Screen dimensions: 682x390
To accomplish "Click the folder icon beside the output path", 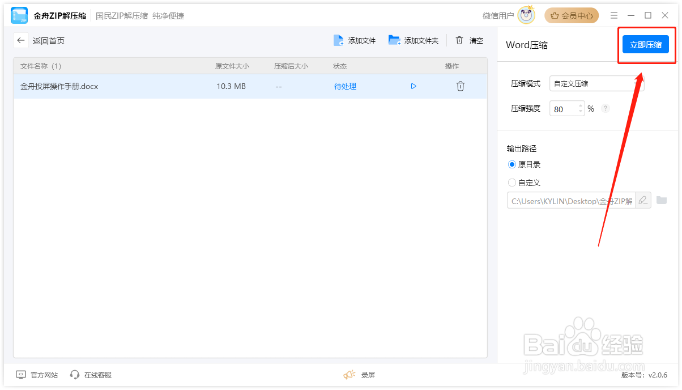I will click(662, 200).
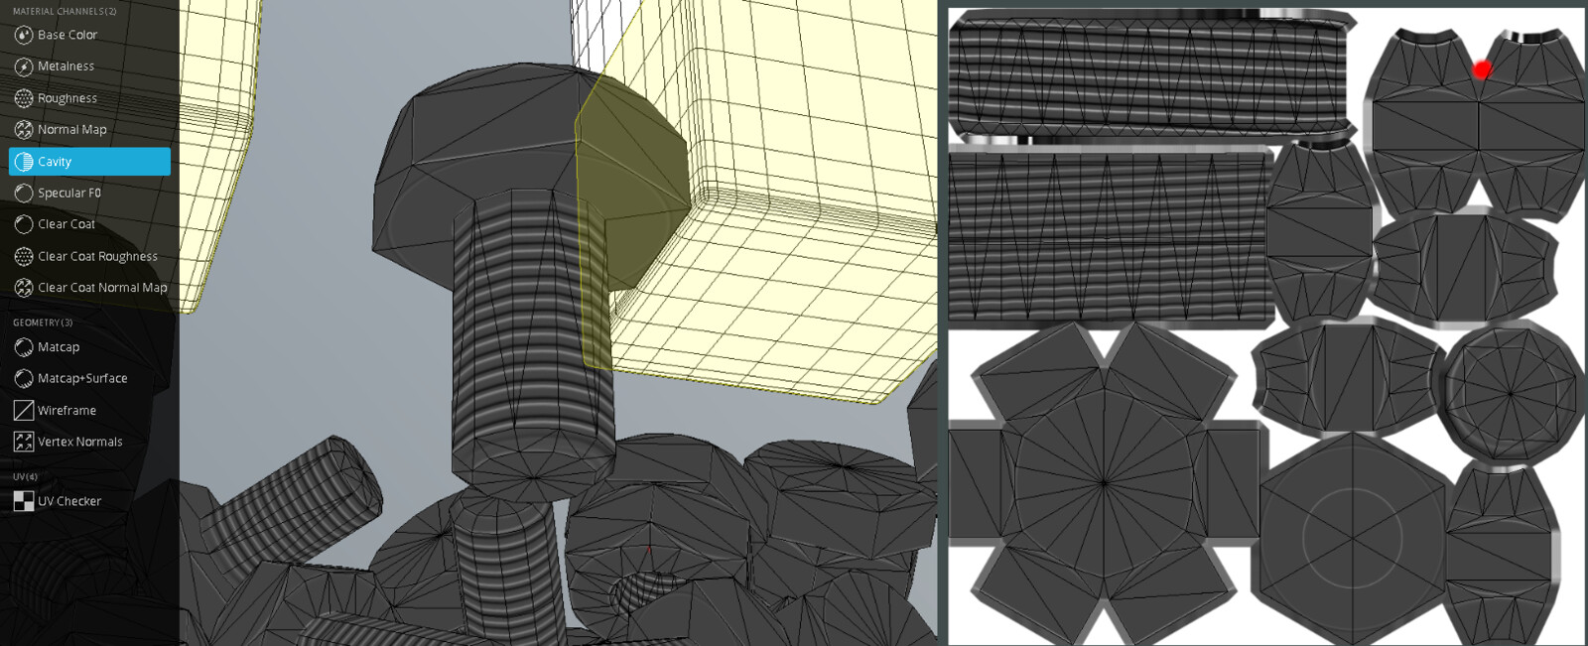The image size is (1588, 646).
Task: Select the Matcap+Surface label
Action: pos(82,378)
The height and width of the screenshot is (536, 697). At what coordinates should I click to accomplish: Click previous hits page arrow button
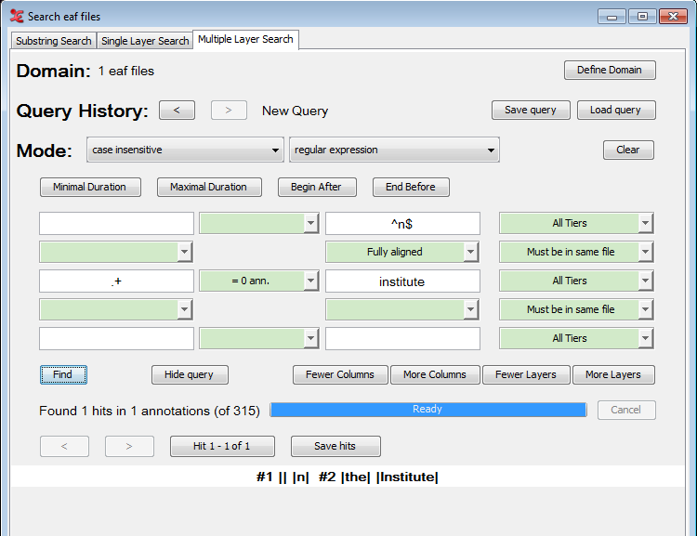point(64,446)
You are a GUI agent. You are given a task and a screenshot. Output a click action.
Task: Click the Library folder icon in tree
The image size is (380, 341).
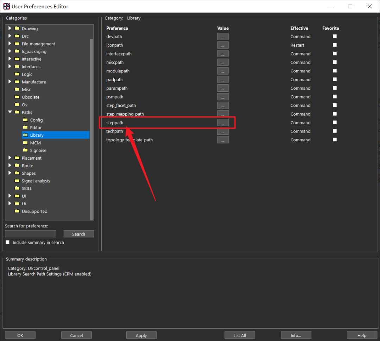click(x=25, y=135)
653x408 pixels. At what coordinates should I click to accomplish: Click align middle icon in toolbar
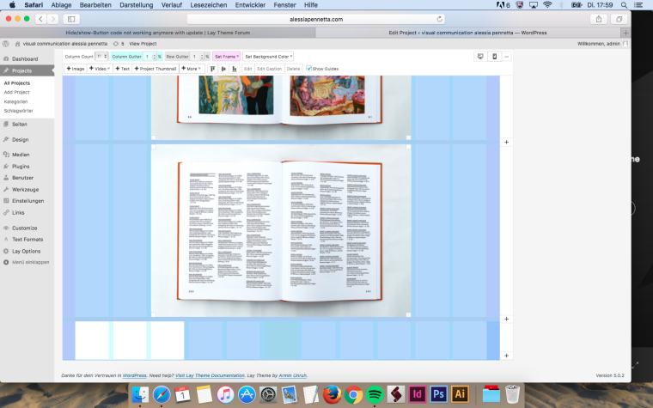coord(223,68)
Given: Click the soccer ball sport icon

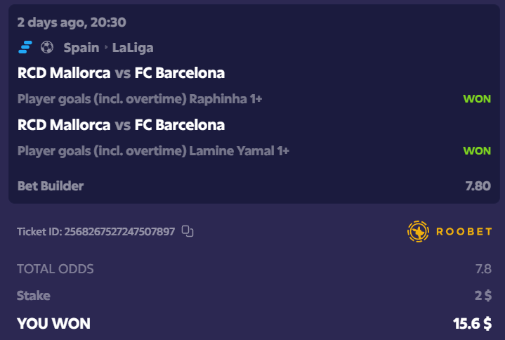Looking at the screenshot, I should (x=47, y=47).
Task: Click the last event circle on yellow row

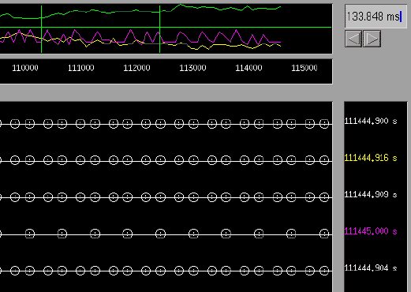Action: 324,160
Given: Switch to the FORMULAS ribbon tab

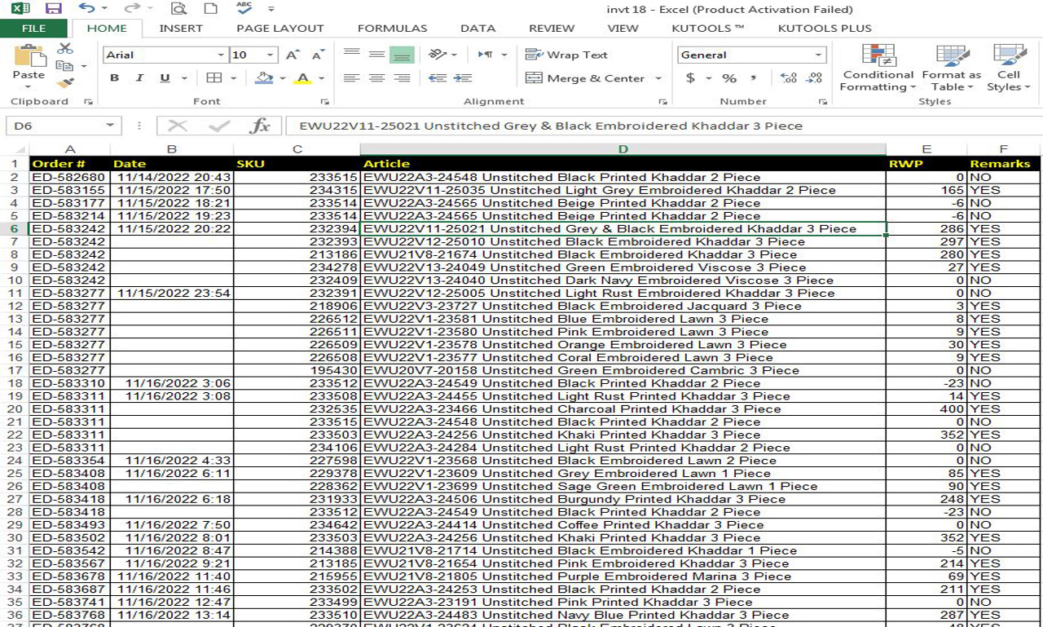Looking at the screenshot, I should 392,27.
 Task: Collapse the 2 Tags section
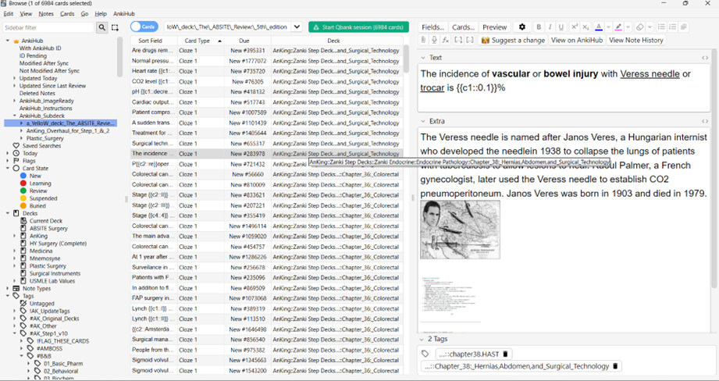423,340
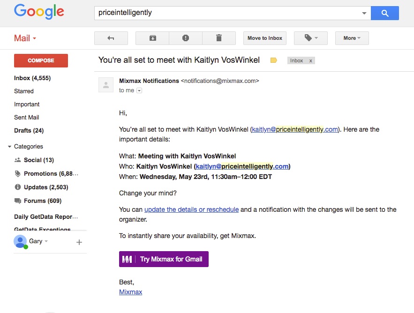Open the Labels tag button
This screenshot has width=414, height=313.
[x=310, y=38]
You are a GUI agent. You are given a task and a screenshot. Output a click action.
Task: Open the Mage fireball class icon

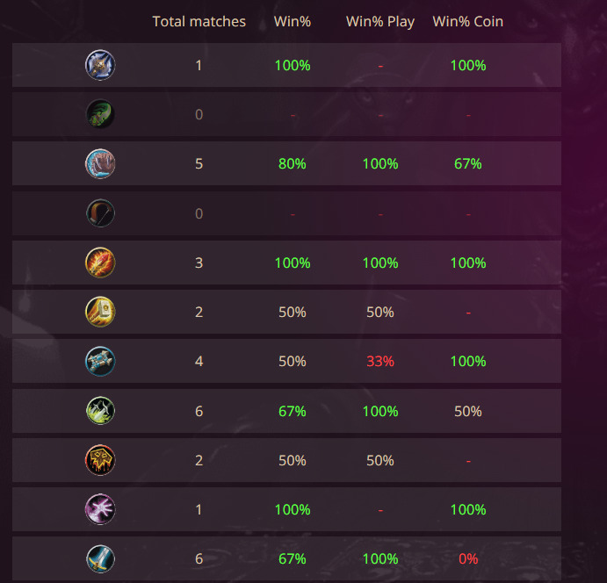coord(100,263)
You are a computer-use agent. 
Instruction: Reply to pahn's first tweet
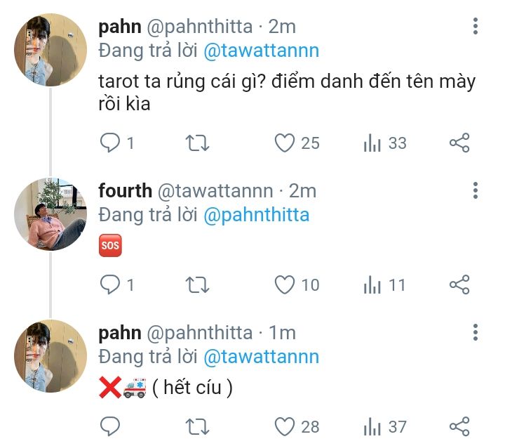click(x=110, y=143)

## WORK INSTRUCTIONS
Nothing but the lines from the line containing "Task: Open the Mage fireball class icon" through the end of the data, both ends included, is to be reproduced, exactly as written and without the pictures.

## SOLUTION
Task: Open the Mage fireball class icon

coord(100,263)
You are a computer-use agent. 
Instruction: Reply to pahn's first tweet
click(x=110, y=143)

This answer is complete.